*** Opening EXTRACTED MATERIAL ***
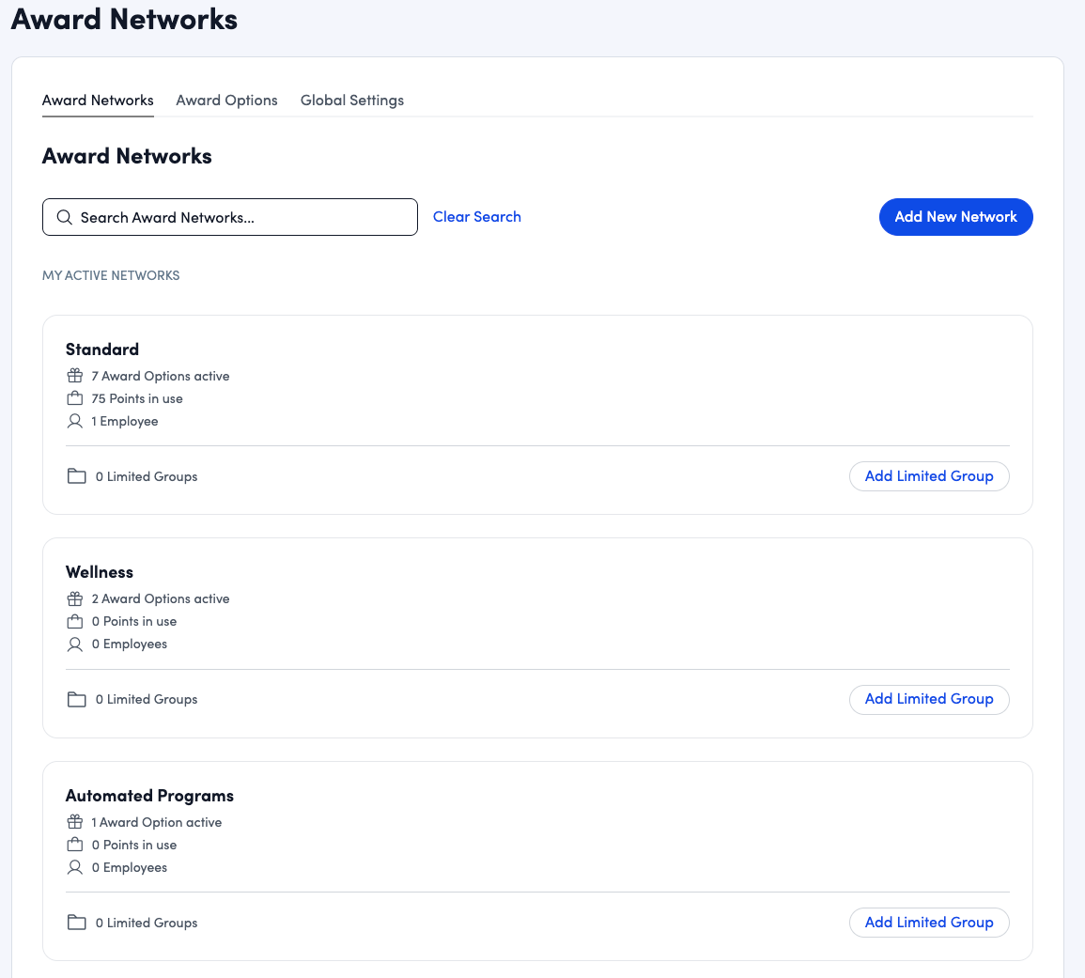Click person icon in Automated Programs card
Viewport: 1085px width, 978px height.
pyautogui.click(x=75, y=867)
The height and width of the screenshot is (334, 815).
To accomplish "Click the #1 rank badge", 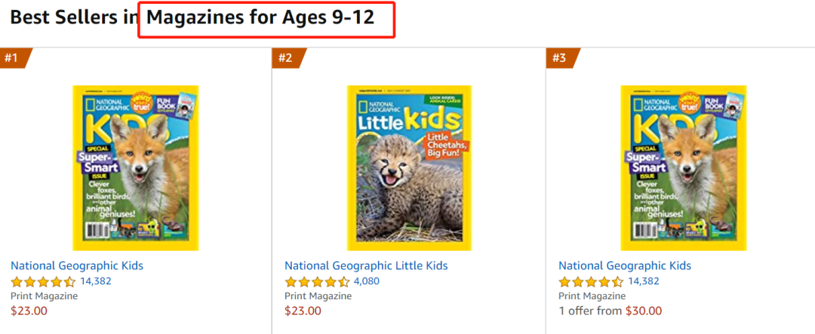I will 12,58.
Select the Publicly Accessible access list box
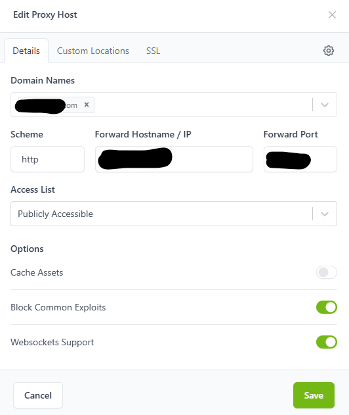 pyautogui.click(x=174, y=214)
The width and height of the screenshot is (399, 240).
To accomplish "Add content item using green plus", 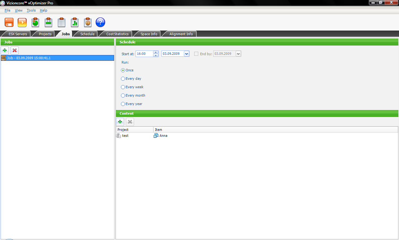I will [x=120, y=122].
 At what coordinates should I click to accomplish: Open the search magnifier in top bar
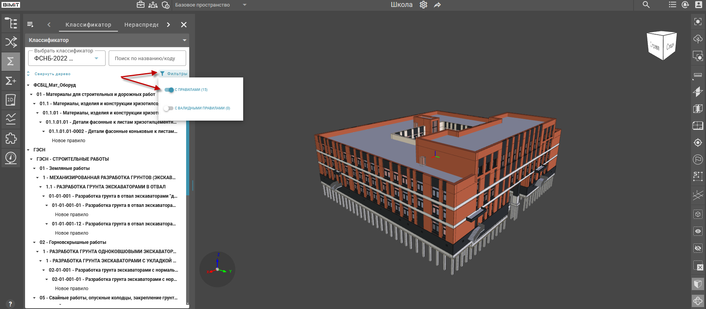646,5
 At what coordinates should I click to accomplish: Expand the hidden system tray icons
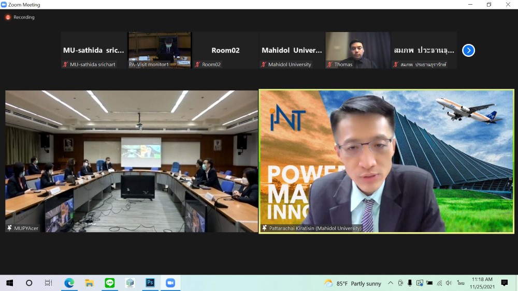pyautogui.click(x=391, y=283)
*** Closing EXTRACTED MATERIAL ***
§ **ASSIGNMENT**
For this exercise, write out exactly the lines from the one with "At what coordinates should I click to accomplish: Expand" through the last line of the records, inclusive, and leave each picture out.

§ **EXERCISE ANSWER**
 At what coordinates should I click to accomplish: Expand the hidden system tray icons
pyautogui.click(x=391, y=283)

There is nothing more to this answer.